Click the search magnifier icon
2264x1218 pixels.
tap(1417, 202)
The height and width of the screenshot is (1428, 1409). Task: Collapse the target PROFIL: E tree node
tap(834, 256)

---

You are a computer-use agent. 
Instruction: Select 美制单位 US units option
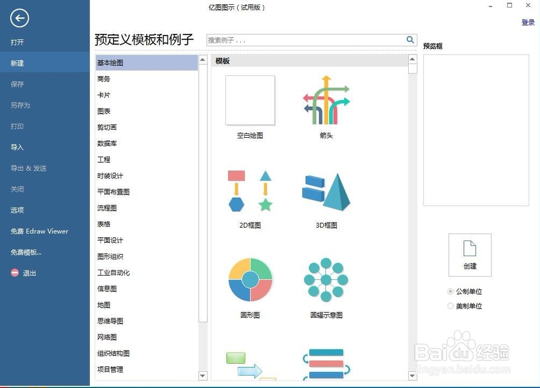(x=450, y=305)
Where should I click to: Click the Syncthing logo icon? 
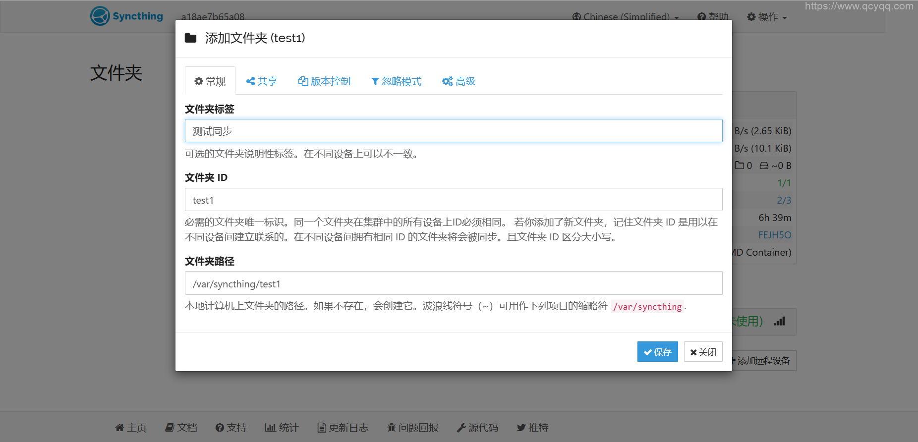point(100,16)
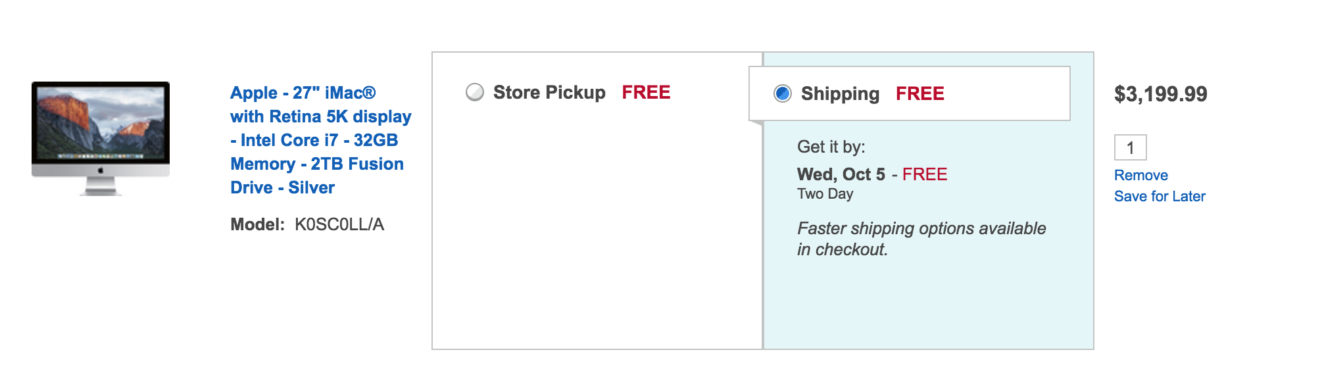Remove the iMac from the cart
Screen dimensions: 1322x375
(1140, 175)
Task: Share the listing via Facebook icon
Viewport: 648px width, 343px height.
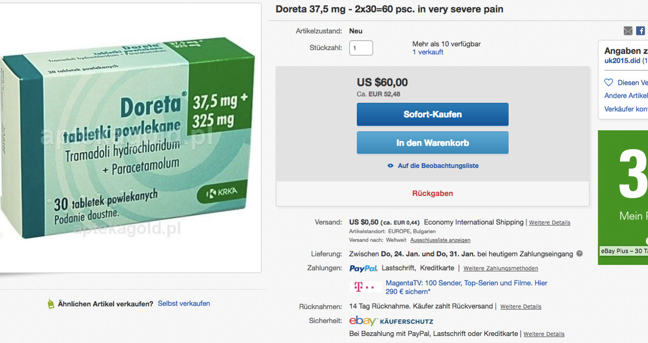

- About this task -
The answer must be the lines above from the one containing "Where should I" through the one containing "Viewport: 648px width, 343px height.", reproduced exactly, with no pictures and nothing else.

- Solution to the exercise -
Where should I click to: Click the Syncthing logo icon? 
point(100,16)
Remove the iMac from the cart
Screen dimensions: 1322x375
(1140, 175)
Task: Share the listing via Facebook icon
Viewport: 648px width, 343px height.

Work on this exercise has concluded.